#### Task description:
According to the Bank of Georgia Group passage below, which USD/GEL exchange rate was used to calculate year-over-year growth without the currency exchange rate effect?
----- Passage to read
Constant currency basis

To calculate the q-o-q growth of loans and deposits without the currency exchange rate effect, we used the USD/GEL exchange rate of 2.6177 as of 30 June 2023. To calculate the y-o-y growth without the currency exchange rate effect, we used the USD/GEL exchange rate of 2.8352 as of 30 September 2022.

 

 

ABOUT BANK OF GEORGIA GROUP PLC

 

Bank of Georgia Group PLC (the "Company" - LSE: BGEO LN or the "Group" when referring to the group companies as a whole) is a UK-incorporated holding company. The Group mainly comprises: 1) retail banking and payments business (Retail Banking or RB); 2) SME (small and medium-sized enterprises) banking (SME Banking); and 3) corporate banking and investment banking operations (Corporate and Investment Banking or CIB) in Georgia. 

 

JSC Bank of Georgia ("Bank of Georgia", "BOG", or the "Bank"), a systematically important and leading universal bank in Georgia, is the core entity of the Group. Bank of Georgia is a digital banking leader in Georgia, serving more than 1.7 million monthly active retail customers and c.92 thousand monthly active business clients.
----------
----- Record list
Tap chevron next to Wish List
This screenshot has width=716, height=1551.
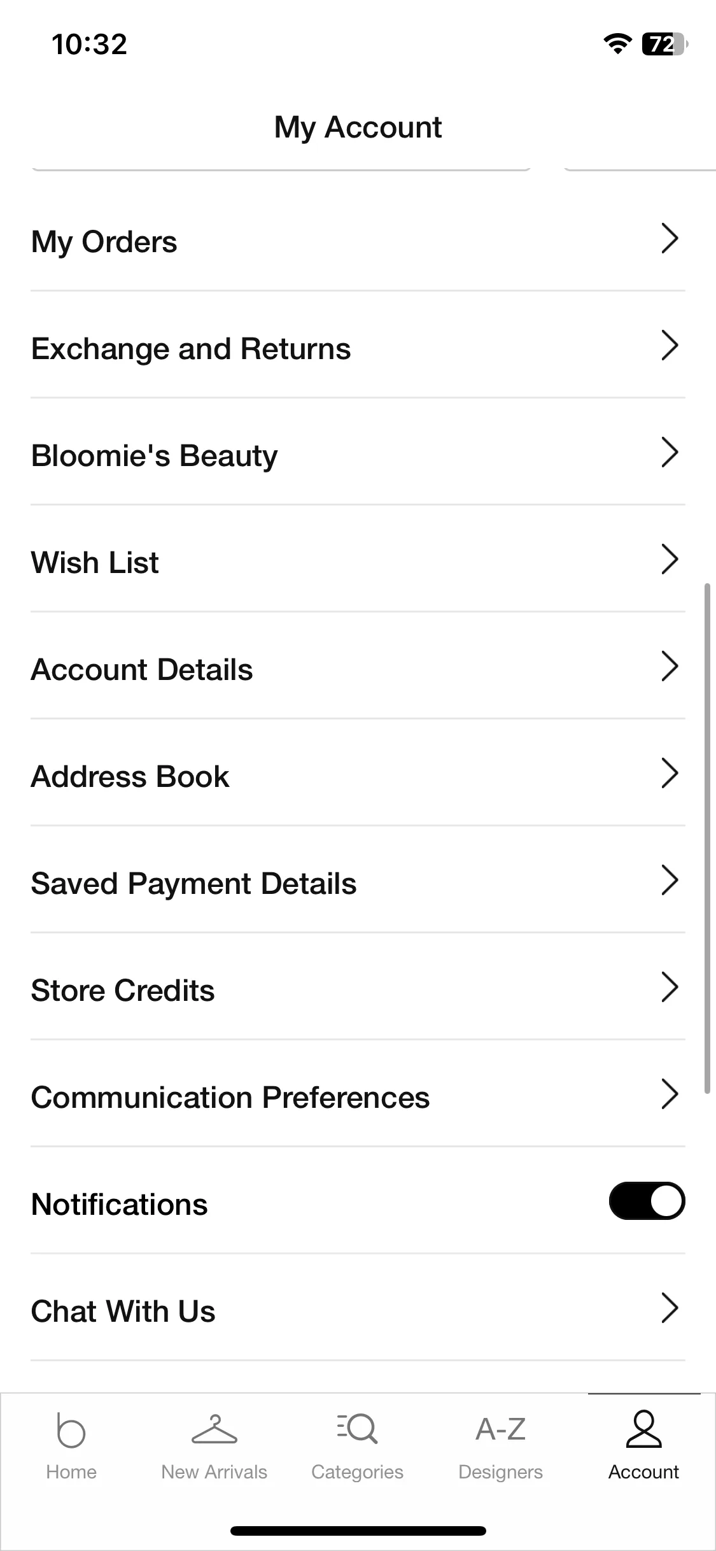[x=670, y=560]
----------
----- Record list
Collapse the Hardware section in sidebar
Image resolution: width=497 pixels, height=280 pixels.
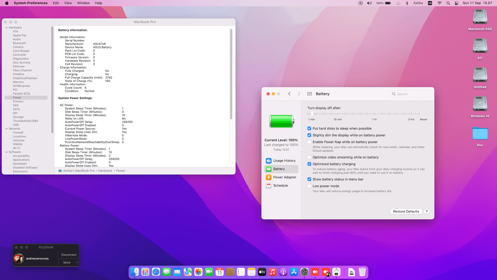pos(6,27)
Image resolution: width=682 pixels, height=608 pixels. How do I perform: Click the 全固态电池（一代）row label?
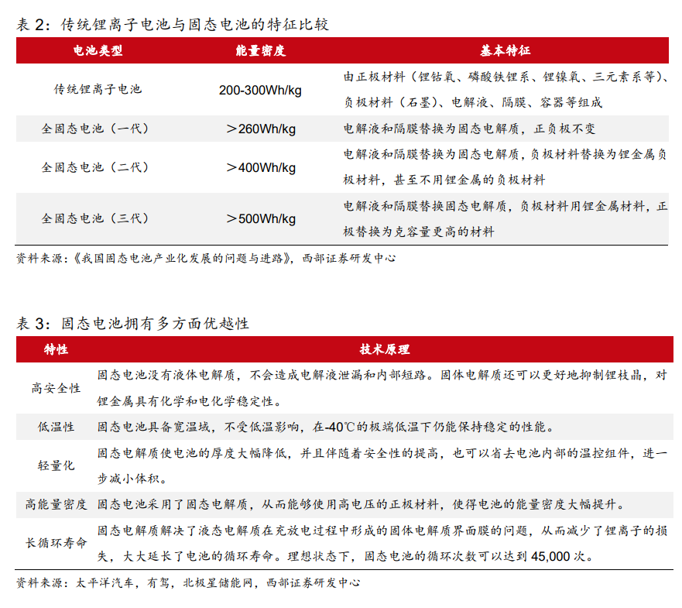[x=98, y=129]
----------
----- Record list
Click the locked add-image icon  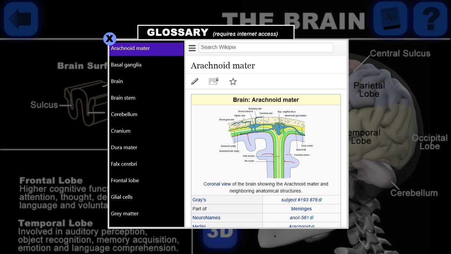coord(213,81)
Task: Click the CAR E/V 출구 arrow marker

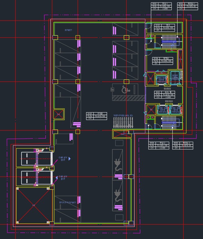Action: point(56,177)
----------
#### Final result:
The rate used was 2.8352, as of 30 September 2022.